Our goal is to lock the arc centre to the intersection point of two reference planes.

Can you suggest any way to achieve this?

Answer: Looking at the Model Curve and Curve class hierarchy shows that the direct conversion is not possible.

The CenterPointReference property is declared at CurveElement, so ModelCurve will also have it. You can create a ModelArc with a geometric arc (Curve), but it will appear in the project (be added to the database).

The Curve itself is in-memory only. From a Curve, you can call Document.Create.NewModelCurve, which will add a new model curve and modify the document. However, that will still not provide the reference that you are after.

On the other hand, the geometric sketch curve itself also provides a Reference property, and that can be used to access the existing model curve in the sketch. From that, you can obtain the centre point reference, in case of an arc element.
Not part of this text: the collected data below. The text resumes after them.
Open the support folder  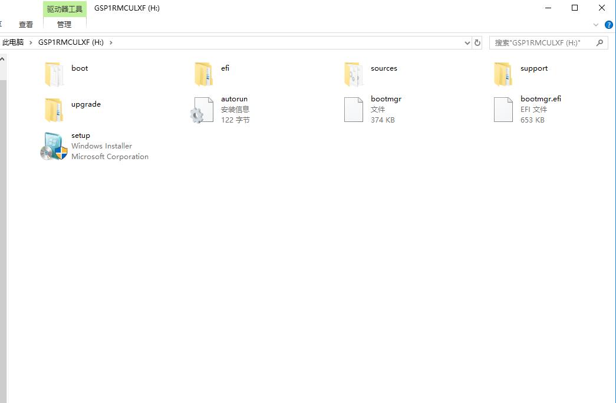533,68
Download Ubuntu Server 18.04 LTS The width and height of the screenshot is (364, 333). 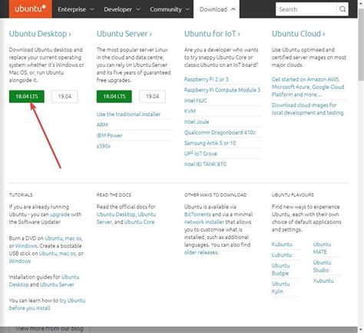(x=114, y=96)
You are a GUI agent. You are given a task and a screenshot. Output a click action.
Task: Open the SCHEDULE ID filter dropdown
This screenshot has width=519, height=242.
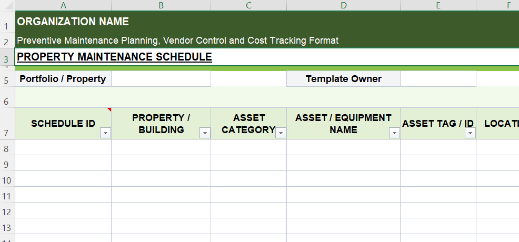[x=105, y=134]
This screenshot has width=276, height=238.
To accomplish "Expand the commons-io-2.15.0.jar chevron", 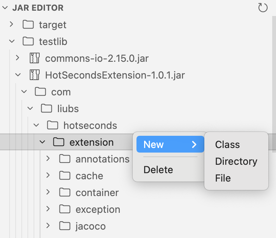I will [x=18, y=58].
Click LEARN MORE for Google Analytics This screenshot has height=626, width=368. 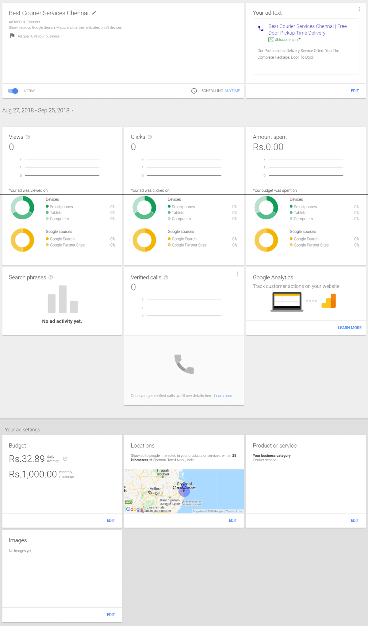tap(349, 328)
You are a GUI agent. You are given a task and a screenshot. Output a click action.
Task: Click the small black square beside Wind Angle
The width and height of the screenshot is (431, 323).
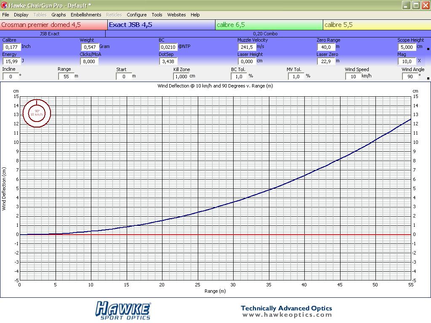(x=428, y=78)
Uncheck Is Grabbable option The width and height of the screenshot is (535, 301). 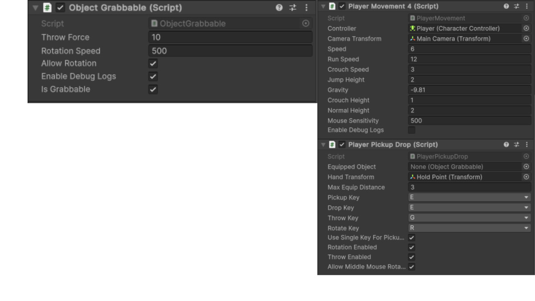click(153, 89)
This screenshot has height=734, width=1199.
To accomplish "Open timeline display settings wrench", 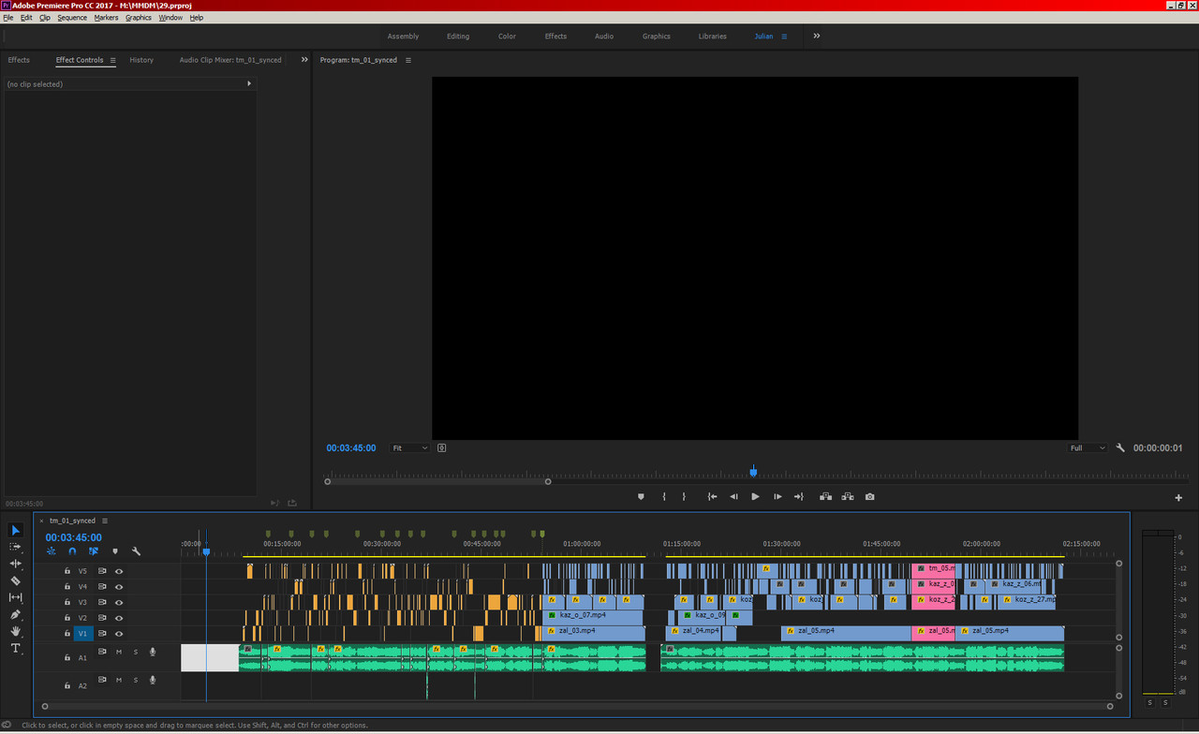I will 136,551.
Here is a snapshot of the debugger showing code that retrieves the sketch model curve in order to get the model arc centre point reference that can be used to create a radial dimension:

Getting element by reference

This method is perfectly reliable, since Document::GetElement(Reference) always returns the actual model curve element itself.

API-generated Schedules on Sheets Lack Title

Question: I am working on a project that involves building schedules and placing them on sheets programmatically. The ones I create with the API don't include a title.

The issue can be illustrated with the Revit SDK ScheduleCreation sample project.

Here is a snapshot of a manually created schedule:

Schedule created manually

The programmatically generated one looks like this:

Schedule created through API

Answer: Let's start by reiterating the history of this feature: the Schedule API was initially introduced in Revit 2013, enabling an add-in to create schedules and add or remove fields and filters, control sorting and grouping, add, read, place a schedule on a sheet or modify its placement, and access all the schedule data, e.g. to export to a text file.

In Revit 2014 (fourth bullet item), it was enhanced to provide formatting control and read-write access to individual data items. More details on the feature are provided there by the Revit 2014 DevDays presentation, recording and sample code.

It is also discussed in the overview of the 'ViewSchedule changes' in What's New in the Revit 2014.

The Schedule API functionality is illustrated by the Revit 2013 ScheduleCreation that you tested and the Revit 2014 ScheduleAutomaticFormatter and ScheduleToHTML SDK samples.

Now, to address your actual question:

The issue you encountered is known and was resolved in Revit 2014 update release 1:

Have you installed the update release 1, or, better still, 2?

I would recommend installing each update release as soon as it becomes available, if you can.

Response: Applying the Update Release 2 patch fixed the title problem.

Thank you, and I will add keeping up on these to my New Year's resolutions!